> _Work instructions_
Using the film review below, explain why it says that calling Ammonite a "love story" in the spirit of Portrait of a Lady on Fire misses the larger point.

> _Text excerpt_
________________________
While Ammonite’s swoon-worthy cast and prestige factor make for likely Oscar fodder, not everyone is pleased with the film’s queer premise. As Film Daily put it, “Queer movies often suffer from a fair amount of stereotypes and tired tropes,” what comedian Liza Dye dubbed the genre of “depressed dykes on a beach.” And, from its tide-heavy, violin-addled trailer, Ammonite could surely appear “firmly in the camp of white-lady lesbian angst,” displacing queer concerns onto a dreamily escapist foreign landscape. Visual and narrative similarities to Céline Sciamma’s Portrait of a Lady on Fire (2019) further encourage this (mis)interpretation. Both are period dramas set by the sea, about women thrust together by circumstance, forming a friendship and then becoming lovers. Both involve a feminine “lady” and a self-reliant, working woman. Both boast some fetching frocks and more than a few fine hats. 

Kate Winslet in Ammonite, dir. Francis Lee

But to call Ammonite a “love story” in the spirit of Portrait misses the larger point. With three scenes of intimacy, of which only one feels truly amorous, Ammonite is less about heaving bosoms than heavy physical labor. When characters aren’t shoveling coal, they are lighting candles in cramped quarters or scraping carrots with an ancient knife. A lot of time is devoted to the slow, dirty process of finding, unearthing, and preparing fossils. Chapped hands, muddy boots, and wheelbarrows abound. 

As in his 2017 debut God’s Own Country, which explored the relationship between two Yorkshire sheep farmers, Lee’s vision of romance is as rocky as the Lyme Regis shore — it prompts less a tingle through the loins than a chill down the spine. For much of the diegesis, Mary and Charlotte barely exchange words, and are hardly eager companions. When Charlotte plays the dainty diva during their morning excavation on the beach, Mary sets her straight. “Let me be clear,” she glowers at her corseted tagalong, “I don’t want you here. Your husband paid me to take you out here with me. Don’t matter to me if you want to be here or not.” When they finally kiss a full 70 minutes in, the swift, carnal shift to the event reads as desperate as much as tender, the women moving from nervously locking lips to hungrily hiking up petticoats. When, by the end of the film, Mary tells Charlotte, “You don’t understand me,” it is easy to see why.
________________________
Items from a data source:
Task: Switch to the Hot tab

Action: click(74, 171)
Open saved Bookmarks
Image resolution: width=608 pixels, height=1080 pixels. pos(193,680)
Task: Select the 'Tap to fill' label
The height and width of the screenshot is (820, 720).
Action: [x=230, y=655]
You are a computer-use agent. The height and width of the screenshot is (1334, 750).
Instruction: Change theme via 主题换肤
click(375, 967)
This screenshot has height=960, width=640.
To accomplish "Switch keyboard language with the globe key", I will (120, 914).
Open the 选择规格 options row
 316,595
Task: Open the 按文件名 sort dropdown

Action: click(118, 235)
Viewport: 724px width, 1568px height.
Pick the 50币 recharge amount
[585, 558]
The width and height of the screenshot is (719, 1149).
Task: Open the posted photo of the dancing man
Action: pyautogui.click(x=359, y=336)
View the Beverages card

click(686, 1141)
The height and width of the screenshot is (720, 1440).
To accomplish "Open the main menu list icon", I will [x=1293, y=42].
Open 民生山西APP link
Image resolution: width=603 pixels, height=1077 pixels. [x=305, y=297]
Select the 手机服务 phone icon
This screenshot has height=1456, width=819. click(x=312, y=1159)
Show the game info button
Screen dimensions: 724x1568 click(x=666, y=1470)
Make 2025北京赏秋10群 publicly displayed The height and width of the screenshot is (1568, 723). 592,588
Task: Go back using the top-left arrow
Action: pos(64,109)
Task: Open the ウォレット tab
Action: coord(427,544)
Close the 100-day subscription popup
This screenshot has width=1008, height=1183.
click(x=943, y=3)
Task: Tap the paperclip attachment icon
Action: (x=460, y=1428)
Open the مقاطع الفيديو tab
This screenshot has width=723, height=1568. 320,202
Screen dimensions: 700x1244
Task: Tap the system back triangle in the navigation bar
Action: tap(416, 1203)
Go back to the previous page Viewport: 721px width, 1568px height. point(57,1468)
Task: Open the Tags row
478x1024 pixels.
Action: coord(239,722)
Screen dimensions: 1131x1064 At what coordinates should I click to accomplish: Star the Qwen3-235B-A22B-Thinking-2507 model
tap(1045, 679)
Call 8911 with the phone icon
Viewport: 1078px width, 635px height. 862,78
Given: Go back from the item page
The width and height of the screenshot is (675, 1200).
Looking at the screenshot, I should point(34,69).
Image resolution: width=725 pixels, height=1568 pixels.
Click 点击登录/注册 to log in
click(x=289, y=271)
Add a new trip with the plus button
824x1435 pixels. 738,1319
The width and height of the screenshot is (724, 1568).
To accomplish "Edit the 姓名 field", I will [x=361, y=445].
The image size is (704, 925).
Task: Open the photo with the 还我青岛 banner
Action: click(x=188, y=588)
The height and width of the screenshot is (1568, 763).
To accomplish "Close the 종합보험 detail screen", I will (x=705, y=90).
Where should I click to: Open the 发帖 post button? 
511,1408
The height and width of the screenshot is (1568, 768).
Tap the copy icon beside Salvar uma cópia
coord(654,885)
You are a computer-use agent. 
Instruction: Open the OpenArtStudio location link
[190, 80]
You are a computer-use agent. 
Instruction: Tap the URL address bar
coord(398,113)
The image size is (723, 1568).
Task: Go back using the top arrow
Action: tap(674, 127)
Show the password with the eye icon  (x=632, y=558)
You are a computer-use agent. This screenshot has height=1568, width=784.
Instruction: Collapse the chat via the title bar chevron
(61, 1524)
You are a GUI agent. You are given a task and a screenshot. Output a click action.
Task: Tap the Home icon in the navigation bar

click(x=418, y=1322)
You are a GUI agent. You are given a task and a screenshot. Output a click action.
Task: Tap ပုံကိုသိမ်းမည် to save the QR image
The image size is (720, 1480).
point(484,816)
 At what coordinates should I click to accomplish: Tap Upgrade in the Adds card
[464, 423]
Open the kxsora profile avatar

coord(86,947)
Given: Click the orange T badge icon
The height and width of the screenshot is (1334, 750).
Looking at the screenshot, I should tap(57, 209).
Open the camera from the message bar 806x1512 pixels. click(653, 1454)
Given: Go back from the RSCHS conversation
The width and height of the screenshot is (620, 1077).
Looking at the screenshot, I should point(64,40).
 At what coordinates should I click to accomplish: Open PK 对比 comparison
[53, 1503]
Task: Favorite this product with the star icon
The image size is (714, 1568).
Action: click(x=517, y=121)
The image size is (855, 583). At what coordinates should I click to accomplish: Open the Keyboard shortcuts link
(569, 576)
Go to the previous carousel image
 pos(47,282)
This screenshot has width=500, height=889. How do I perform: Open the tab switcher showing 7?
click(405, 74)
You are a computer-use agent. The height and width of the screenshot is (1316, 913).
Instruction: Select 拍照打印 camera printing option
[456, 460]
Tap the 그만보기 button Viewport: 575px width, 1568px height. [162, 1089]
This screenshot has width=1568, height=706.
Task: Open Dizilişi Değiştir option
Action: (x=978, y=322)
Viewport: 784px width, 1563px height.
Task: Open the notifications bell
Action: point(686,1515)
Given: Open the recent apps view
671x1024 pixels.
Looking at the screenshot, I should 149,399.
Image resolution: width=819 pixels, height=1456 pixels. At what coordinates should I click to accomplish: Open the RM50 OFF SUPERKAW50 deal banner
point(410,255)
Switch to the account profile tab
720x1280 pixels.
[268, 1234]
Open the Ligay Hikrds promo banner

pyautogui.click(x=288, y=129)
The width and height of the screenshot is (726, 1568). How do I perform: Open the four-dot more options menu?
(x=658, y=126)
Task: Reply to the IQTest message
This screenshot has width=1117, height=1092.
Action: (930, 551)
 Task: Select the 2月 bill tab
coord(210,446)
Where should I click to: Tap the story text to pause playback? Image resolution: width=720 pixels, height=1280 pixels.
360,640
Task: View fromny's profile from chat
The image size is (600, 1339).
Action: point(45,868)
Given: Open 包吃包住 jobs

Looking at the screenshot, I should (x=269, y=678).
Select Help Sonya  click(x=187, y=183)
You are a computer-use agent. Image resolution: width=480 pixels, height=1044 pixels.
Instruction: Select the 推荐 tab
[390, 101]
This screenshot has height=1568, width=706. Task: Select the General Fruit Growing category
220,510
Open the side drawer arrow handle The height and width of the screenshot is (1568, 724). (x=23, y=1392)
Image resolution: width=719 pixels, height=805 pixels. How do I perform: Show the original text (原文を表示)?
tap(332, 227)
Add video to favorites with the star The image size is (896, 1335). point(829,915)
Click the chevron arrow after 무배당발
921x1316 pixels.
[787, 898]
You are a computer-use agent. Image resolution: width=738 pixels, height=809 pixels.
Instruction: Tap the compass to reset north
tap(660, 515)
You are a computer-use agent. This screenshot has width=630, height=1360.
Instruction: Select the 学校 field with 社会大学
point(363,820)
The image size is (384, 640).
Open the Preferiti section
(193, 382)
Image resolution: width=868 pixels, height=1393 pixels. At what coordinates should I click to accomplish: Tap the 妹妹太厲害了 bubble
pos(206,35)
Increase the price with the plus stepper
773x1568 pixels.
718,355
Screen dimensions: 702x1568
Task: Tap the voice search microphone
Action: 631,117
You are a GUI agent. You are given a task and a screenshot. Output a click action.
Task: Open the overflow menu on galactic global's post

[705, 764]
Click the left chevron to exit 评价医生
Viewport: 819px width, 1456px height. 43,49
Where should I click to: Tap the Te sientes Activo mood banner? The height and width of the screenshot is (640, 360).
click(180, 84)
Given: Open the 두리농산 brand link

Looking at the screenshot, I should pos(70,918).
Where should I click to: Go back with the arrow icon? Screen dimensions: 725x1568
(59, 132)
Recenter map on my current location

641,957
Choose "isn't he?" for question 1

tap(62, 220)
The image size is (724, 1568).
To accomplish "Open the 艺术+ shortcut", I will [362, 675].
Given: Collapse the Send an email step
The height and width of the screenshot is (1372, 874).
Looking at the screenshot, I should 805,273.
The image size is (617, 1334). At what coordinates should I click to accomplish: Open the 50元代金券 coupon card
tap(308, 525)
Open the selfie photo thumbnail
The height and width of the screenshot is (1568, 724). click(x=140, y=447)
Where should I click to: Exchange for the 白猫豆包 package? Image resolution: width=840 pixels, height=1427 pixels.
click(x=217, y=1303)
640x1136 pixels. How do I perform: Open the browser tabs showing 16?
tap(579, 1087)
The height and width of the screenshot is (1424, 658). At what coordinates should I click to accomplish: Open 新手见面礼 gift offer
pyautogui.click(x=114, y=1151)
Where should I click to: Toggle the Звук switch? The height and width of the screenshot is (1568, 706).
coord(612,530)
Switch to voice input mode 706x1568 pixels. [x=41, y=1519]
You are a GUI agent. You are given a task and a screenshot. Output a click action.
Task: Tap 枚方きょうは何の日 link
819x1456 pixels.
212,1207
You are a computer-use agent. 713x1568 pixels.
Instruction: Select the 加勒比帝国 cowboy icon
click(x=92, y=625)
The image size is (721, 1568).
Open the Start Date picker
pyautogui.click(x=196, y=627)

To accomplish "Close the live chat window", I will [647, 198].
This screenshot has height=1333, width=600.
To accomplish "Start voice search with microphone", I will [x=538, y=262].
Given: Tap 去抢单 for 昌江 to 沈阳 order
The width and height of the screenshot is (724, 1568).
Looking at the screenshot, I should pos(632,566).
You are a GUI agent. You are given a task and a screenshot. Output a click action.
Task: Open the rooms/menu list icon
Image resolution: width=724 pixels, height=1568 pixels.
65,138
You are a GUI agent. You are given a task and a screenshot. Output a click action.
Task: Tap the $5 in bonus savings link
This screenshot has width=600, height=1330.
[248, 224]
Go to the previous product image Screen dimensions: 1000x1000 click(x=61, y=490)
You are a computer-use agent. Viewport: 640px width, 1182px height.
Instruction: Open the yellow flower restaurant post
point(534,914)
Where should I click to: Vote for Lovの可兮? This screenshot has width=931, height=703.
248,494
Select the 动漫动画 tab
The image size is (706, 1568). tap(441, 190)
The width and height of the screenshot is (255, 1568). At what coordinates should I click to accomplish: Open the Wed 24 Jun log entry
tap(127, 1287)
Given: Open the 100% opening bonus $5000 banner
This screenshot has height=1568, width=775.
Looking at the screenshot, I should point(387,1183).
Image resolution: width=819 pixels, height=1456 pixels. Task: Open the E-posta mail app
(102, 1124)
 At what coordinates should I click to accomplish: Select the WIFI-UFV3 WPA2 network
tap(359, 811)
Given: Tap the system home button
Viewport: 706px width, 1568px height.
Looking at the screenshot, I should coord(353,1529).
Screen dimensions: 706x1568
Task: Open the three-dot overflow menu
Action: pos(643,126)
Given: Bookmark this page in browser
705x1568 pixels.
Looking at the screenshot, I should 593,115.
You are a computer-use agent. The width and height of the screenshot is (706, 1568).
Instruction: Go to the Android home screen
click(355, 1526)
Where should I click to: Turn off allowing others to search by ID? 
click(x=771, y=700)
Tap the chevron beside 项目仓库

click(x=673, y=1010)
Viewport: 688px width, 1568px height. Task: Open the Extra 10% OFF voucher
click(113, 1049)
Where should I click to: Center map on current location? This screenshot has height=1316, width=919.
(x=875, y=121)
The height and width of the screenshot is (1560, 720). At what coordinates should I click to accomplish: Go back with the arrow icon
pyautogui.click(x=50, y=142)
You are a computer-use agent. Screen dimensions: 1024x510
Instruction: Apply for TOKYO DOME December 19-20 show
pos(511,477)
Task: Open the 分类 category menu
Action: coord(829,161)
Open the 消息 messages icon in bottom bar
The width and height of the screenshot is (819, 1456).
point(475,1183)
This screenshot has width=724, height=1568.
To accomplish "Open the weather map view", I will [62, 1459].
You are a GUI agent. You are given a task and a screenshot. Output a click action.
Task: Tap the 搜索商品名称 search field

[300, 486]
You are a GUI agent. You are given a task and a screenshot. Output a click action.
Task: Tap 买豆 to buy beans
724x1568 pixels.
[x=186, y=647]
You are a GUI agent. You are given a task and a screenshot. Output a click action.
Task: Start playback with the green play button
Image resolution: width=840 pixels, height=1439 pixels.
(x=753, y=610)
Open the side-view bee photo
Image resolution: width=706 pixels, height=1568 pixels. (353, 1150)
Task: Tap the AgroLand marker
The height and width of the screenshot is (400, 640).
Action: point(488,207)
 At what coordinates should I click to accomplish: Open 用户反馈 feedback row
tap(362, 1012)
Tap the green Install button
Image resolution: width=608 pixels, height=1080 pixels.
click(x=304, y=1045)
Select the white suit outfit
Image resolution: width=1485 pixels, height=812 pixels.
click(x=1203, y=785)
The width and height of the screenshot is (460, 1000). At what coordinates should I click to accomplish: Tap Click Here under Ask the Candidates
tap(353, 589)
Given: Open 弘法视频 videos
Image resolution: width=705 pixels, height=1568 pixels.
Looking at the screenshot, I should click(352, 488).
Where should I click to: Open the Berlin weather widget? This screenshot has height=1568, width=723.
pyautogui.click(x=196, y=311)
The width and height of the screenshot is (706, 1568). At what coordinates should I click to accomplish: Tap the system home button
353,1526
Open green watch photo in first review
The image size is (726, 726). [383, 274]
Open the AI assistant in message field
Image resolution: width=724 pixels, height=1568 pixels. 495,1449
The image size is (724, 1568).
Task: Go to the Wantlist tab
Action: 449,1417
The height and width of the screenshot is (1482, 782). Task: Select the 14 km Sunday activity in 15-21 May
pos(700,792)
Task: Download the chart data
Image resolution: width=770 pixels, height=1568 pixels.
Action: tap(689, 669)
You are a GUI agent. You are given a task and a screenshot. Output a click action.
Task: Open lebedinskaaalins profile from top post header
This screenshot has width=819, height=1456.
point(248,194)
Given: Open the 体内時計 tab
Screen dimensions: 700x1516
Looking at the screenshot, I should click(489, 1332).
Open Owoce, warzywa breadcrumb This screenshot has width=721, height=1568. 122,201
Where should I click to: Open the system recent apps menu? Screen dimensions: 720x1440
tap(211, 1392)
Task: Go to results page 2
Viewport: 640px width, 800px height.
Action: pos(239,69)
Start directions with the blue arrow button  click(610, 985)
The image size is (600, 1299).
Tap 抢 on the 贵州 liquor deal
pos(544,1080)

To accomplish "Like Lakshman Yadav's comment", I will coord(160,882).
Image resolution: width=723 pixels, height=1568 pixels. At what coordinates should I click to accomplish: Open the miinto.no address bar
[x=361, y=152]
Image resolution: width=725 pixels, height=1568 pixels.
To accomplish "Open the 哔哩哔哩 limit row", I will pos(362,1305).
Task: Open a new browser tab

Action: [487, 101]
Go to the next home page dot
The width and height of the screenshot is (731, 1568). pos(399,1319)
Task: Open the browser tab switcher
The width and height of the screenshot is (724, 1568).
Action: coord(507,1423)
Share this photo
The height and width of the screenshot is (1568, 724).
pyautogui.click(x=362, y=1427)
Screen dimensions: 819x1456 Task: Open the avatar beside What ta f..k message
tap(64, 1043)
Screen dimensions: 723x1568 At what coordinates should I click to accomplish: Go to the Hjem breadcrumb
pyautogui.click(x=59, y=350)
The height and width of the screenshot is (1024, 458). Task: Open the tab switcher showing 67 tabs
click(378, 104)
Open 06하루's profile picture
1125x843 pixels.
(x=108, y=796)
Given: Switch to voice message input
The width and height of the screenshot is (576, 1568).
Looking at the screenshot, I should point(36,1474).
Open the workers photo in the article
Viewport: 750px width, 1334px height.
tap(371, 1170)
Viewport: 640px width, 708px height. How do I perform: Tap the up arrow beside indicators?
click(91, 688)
________________________
> _Task answer_
Ammonite has only three scenes of intimacy, and only one of them feels truly amorous, so the film is more about heavy physical labor than romance. Characters shovel coal, light candles in cramped quarters and scrape carrots with an ancient knife. Much of the time goes to the slow, dirty process of finding, unearthing and preparing fossils.